I'm wondering about Kongo foundering due to only two torpedo hits, not in sensitive areas like the screws or rudders. A contemporary US Standard probably would have survived.

edited 2nd Apr '15 4:16:49 PM by SabresEdge

Charlie Stross's cheerful, optimistic predictions for 2017, part one of three.
MajorTom Since: Dec, 2009
#298: Apr 2nd 2015 at 4:26:21 PM

^ The first successor to the Standard-type the USS North Carolina took 3 torpedoes from IJN submarine I-19 at Guadalcanal.

She survived to see the end of the war.

Night The future of warfare in UC. from Jaburo Since: Jan, 2001 Relationship Status: Drift compatible
The future of warfare in UC.
#299: Apr 2nd 2015 at 4:51:35 PM

The Japanese were in general very concerned about flooding and worked on it before the war a lot, but as Parshall and Tully note they were strangers to systems engineering and their damage-control was badly hampered by that fact. They were also quick to use counterflooding where the USN would instead juggle tanks or reduce topside weights to correct a list; they were trying to rapidly restore combat capability rather than preserve buoyancy.

Kongo was also not in a battle-ready condition when hit; only god knows what the condition of her watertight hatches and bulkheads was.
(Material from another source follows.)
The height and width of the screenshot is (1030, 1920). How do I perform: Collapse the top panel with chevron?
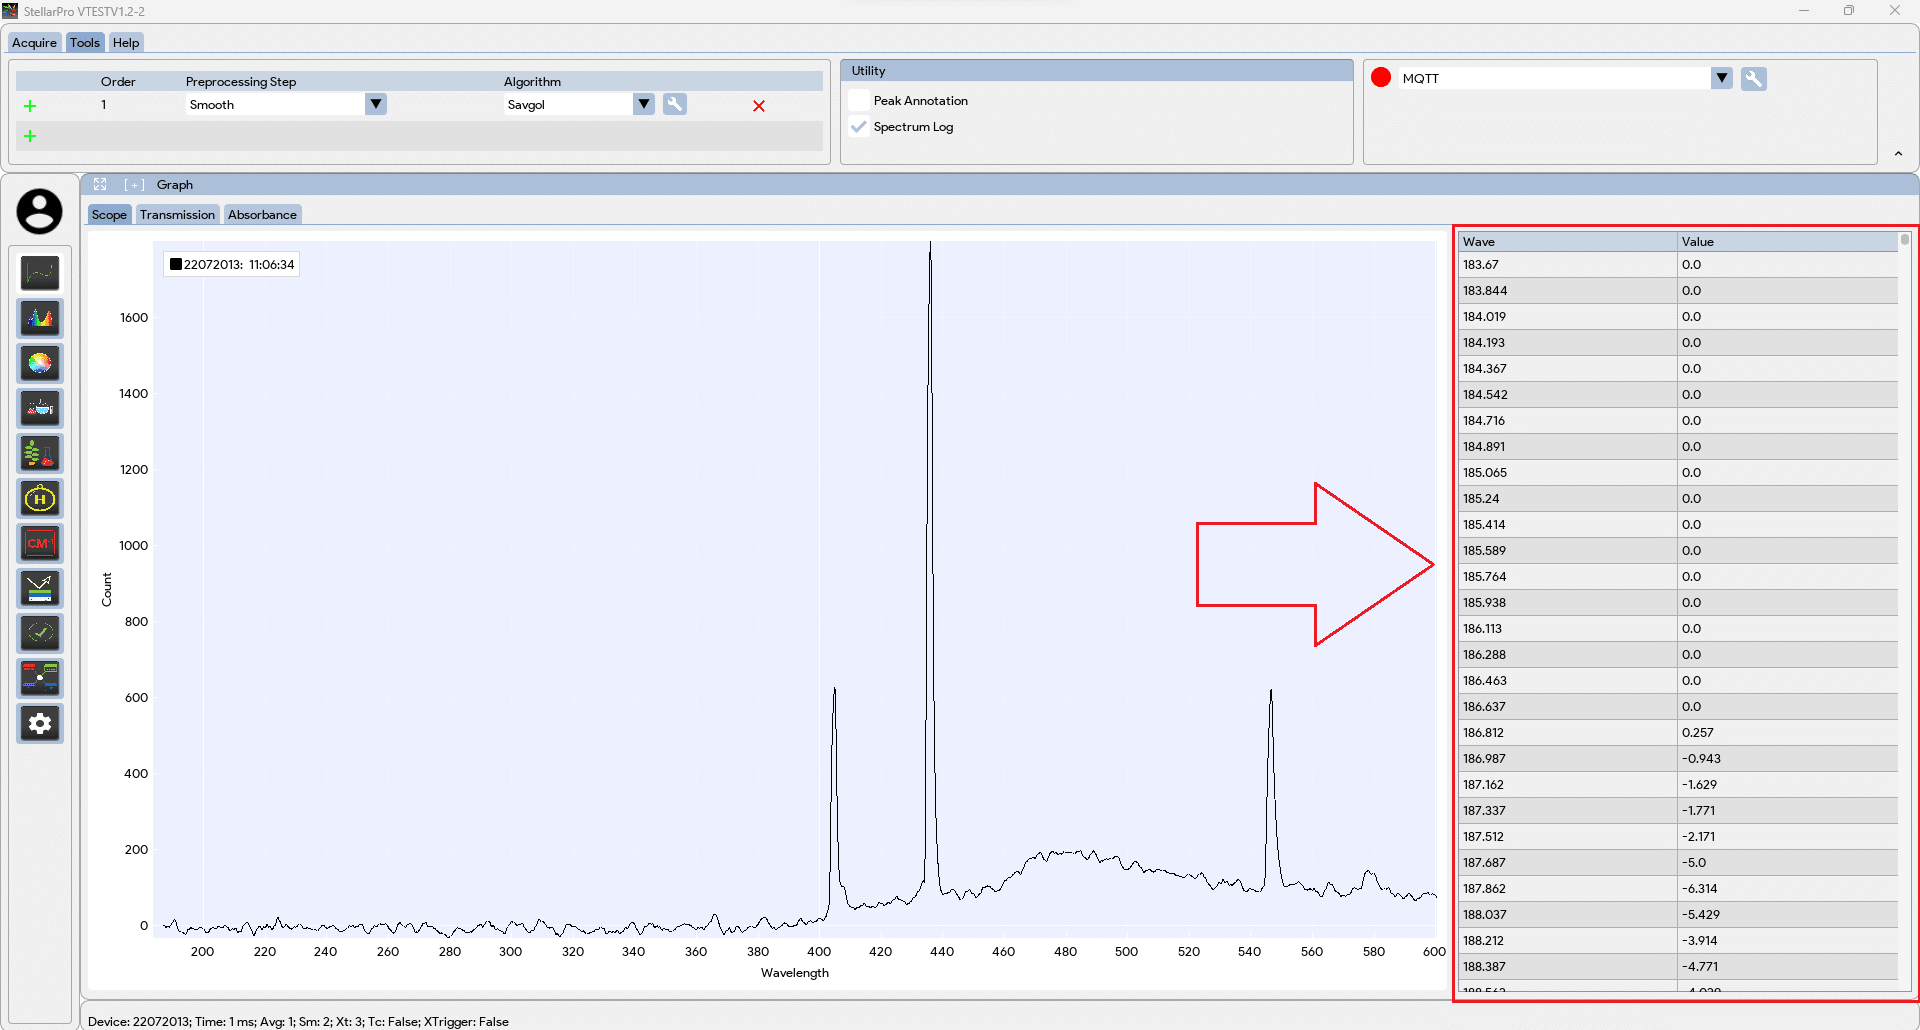point(1898,154)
The majority of them may have been open. The Imperial Japanese Navy did not do standardized hatch conditions like the USN's Conditions; all watertight bulkheads were sealed at battle-ready, but their condition when the ship was not at general quarters was a matter of chance or the preference of the captain and how he'd trained his crew.

edited 2nd Apr '15 4:51:52 PM by Night

Nous restons ici.
entropy13 わからない from Somewhere only we know. Since: Nov, 2010 Relationship Status: Drift compatible
わからない
#300: Apr 2nd 2015 at 7:03:34 PM

Remember that the Kongo took a beating from ships that are barely 20% of her displacement too, just less than a month before sinking...[lol]

I'm reading this because it's interesting. I think. Whiskey, Tango, Foxtrot, over.